"No total, são 20 mil clientes que foram afetados por esta avaria", disse Luís Amado.

A avaria ocorreu na segunda-feira e deveu-se às chuvas fortes que caíram naquela noite nas cidades de Maputo e Matola.

A subestação que avariou abastece os bairros de Laulane, Ferroviário, Albazine, Mahotas, Magoanene, 3 de Fevereiro e Malhazine.

"Conseguimos ter uma solução alternativa que foi montar uma subestação móvel que está desde já a abastecer estes bairros, na medida em que precisaremos de mais tempo para resolver definitivamente o problema", explicou o porta-voz.

A chuva que caiu na segunda-feira destruiu várias infraestruturas nas cidades de Maputo e Matola e a circulação de comboios na linha de Ressano Garcia, que liga Moçambique e África do Sul, estava, até o início da tarde de quarta-feira, interrompida.

O Governo moçambicano emitiu um alerta laranja, que serve para intensificar as ações de monitorização e prontidão na assistência das populações afetadas pelas chuvas que caem um pouco por todo país.

Para fazer face ao atual período chuvoso em Moçambique, o Instituto Nacional de Gestão de Calamidade precisa de mil milhões de meticais (mais de 14 milhões de euros).

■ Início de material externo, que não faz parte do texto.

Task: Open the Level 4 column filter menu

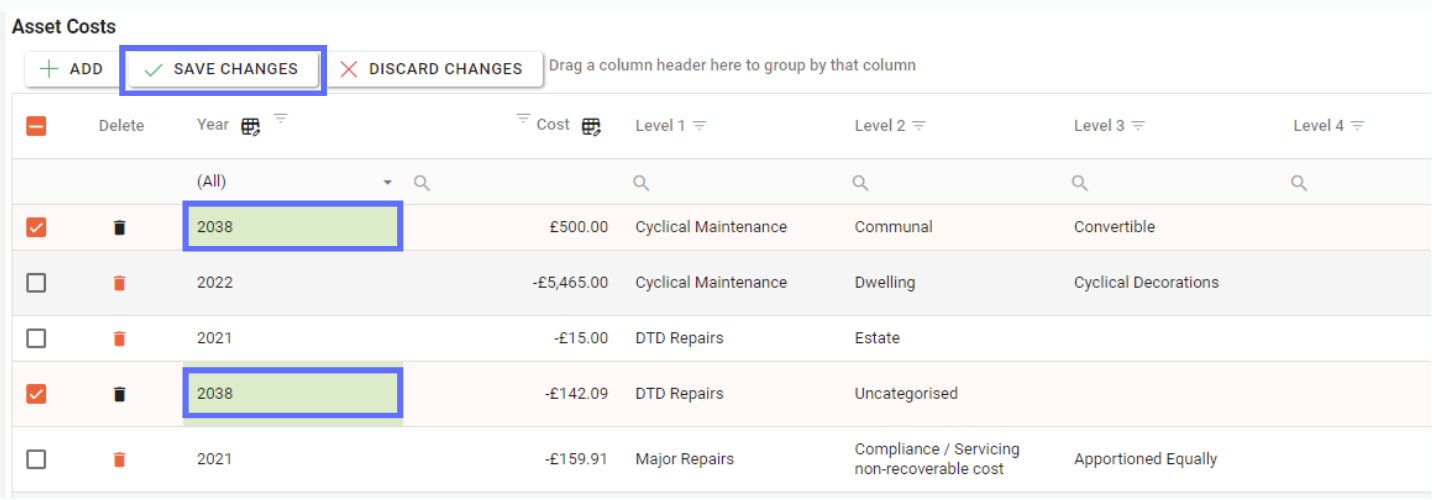Action: pos(1357,126)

As autoridades moçambicanas preveem para a época de chuvas 2017/2018 três cenários distribuídos pelo território moçambicano, nomeadamente chuva, ventos fortes e seca.

Entre outubro e abril, Moçambique é atingido por cheias, fenómeno justificado pela sua localização geográfica, a jusante da maioria das bacias hidrográficas da África Austral, mas, paradoxalmente, o sul do país é igualmente afetado por secas prolongadas.